What needs to be done
Copy every line below that has the word "will" in it.

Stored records

•••••

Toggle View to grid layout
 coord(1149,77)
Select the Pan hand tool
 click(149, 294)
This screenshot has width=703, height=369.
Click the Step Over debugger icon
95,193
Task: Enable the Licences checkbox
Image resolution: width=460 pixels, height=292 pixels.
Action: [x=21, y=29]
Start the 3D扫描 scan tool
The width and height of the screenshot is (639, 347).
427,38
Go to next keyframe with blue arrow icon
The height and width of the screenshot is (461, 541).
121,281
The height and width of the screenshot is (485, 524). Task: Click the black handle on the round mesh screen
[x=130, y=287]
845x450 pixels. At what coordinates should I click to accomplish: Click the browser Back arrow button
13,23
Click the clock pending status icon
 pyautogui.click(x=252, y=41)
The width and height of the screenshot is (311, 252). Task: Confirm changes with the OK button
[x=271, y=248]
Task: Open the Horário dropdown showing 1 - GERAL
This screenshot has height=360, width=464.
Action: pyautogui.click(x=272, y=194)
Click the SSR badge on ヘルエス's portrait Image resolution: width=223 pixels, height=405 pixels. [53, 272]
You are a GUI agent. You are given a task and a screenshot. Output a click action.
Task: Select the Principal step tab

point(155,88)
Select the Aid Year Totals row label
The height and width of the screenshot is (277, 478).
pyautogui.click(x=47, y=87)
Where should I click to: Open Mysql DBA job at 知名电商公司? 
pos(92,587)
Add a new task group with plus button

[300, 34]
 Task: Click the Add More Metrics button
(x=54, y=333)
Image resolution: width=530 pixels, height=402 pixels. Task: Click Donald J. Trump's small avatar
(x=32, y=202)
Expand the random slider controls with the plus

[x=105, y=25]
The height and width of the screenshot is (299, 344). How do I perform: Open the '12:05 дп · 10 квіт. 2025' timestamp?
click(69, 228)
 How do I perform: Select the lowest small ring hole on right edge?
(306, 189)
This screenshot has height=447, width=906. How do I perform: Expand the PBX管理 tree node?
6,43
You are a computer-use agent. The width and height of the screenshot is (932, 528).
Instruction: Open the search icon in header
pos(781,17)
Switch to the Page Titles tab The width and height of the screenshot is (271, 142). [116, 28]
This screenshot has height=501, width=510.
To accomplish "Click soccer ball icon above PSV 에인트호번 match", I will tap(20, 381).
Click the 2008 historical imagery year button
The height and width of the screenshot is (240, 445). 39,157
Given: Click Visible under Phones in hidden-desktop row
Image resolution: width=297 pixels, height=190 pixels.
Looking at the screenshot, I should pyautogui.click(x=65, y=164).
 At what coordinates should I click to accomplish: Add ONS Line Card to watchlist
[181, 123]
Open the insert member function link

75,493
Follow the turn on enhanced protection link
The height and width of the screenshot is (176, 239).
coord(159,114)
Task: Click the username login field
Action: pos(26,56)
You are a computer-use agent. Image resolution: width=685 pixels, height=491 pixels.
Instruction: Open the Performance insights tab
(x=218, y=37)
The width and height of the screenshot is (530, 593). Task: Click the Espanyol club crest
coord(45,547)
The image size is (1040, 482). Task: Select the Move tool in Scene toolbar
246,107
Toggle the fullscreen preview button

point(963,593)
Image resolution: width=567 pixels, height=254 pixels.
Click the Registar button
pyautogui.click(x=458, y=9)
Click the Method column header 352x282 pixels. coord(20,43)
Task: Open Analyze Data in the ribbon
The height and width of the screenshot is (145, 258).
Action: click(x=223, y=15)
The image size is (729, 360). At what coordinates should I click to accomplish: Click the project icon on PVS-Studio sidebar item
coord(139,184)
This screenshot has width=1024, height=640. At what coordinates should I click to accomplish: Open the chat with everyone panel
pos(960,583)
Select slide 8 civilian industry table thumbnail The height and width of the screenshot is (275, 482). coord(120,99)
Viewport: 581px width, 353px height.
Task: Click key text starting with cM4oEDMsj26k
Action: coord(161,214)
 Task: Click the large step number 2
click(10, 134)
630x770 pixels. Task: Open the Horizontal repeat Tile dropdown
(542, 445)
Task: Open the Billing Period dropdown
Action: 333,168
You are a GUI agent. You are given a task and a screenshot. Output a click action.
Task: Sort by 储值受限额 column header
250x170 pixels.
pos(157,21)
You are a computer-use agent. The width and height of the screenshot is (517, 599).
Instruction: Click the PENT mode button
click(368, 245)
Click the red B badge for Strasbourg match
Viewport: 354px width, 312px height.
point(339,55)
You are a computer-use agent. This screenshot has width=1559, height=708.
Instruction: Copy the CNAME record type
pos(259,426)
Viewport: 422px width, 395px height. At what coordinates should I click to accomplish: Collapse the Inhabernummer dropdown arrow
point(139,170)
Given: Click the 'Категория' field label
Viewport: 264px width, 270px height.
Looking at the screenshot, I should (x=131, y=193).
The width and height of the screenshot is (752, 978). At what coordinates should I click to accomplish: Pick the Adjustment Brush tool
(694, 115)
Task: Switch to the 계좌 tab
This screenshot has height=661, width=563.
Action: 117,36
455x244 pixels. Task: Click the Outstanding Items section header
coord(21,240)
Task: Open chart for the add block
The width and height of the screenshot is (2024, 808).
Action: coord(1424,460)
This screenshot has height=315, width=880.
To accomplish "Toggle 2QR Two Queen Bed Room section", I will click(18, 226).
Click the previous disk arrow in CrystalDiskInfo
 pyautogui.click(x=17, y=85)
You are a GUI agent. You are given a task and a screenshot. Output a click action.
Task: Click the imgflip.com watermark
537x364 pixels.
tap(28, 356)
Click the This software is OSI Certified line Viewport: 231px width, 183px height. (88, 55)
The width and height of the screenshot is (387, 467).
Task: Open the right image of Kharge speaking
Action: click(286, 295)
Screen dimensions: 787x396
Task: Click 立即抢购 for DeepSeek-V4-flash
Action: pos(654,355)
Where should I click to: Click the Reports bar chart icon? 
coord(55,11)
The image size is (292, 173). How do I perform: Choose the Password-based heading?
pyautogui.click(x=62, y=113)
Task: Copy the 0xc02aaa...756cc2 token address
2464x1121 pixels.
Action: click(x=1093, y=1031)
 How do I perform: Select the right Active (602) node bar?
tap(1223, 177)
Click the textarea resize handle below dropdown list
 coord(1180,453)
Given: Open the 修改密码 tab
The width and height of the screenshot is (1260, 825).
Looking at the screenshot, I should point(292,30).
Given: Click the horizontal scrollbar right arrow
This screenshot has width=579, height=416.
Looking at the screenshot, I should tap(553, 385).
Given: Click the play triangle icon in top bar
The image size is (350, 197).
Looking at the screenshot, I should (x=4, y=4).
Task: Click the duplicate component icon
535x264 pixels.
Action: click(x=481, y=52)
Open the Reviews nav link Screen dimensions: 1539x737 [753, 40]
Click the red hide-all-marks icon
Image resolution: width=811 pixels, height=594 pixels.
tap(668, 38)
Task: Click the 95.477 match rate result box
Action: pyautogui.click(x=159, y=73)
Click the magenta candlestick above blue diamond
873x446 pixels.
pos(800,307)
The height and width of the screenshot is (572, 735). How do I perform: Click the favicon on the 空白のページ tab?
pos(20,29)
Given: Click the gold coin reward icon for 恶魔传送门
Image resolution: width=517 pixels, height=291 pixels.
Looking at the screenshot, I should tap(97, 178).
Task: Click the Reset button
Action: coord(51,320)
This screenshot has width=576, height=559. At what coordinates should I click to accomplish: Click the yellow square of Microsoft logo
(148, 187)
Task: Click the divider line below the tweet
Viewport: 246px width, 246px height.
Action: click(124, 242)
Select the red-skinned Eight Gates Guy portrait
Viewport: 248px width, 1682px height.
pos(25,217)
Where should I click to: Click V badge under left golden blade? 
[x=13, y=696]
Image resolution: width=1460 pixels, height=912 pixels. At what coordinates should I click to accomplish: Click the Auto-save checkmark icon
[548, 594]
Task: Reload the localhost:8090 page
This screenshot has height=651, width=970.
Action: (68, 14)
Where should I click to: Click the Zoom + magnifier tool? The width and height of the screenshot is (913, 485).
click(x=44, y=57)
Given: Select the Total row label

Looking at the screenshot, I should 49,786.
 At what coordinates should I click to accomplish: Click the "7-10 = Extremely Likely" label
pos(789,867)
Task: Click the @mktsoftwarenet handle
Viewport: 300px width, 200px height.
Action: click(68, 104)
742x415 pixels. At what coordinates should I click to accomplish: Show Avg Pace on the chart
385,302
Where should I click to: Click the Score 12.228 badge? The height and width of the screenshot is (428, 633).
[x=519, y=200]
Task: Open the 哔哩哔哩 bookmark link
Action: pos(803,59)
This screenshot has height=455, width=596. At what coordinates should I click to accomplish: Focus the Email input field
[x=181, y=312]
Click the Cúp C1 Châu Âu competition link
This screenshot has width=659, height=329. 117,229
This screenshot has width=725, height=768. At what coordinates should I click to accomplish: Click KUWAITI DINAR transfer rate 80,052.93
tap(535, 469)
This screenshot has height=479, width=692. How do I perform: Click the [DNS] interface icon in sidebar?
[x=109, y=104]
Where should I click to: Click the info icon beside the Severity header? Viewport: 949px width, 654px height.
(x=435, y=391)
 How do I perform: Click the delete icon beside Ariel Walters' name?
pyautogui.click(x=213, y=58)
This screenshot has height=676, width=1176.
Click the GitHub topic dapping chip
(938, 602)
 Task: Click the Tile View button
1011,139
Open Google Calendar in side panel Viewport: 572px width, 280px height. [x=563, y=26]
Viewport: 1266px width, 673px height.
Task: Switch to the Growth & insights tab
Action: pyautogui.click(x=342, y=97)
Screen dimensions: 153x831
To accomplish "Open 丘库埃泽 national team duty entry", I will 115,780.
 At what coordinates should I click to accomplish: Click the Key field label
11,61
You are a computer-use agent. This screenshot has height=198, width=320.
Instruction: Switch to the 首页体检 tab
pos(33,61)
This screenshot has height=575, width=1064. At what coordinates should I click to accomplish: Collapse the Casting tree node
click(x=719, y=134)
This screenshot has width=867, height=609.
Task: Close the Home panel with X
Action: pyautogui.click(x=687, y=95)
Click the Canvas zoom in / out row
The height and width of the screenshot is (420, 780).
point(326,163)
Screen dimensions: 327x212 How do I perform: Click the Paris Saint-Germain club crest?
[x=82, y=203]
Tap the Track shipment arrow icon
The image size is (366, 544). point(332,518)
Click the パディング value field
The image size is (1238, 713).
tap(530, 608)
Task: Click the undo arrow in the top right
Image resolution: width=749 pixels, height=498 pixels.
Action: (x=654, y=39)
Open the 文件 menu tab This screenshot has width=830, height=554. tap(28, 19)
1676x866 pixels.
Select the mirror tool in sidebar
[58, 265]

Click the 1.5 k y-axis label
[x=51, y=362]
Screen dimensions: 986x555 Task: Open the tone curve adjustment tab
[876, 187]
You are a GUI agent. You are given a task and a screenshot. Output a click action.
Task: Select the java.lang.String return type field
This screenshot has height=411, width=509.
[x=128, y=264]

•••••

Solution
To accomplish "Click soccer ball icon above PSV 에인트호번 match", I will tap(20, 381).
To accomplish "Toggle 2QR Two Queen Bed Room section", I will click(18, 226).
To accomplish "Open 丘库埃泽 national team duty entry", I will 115,780.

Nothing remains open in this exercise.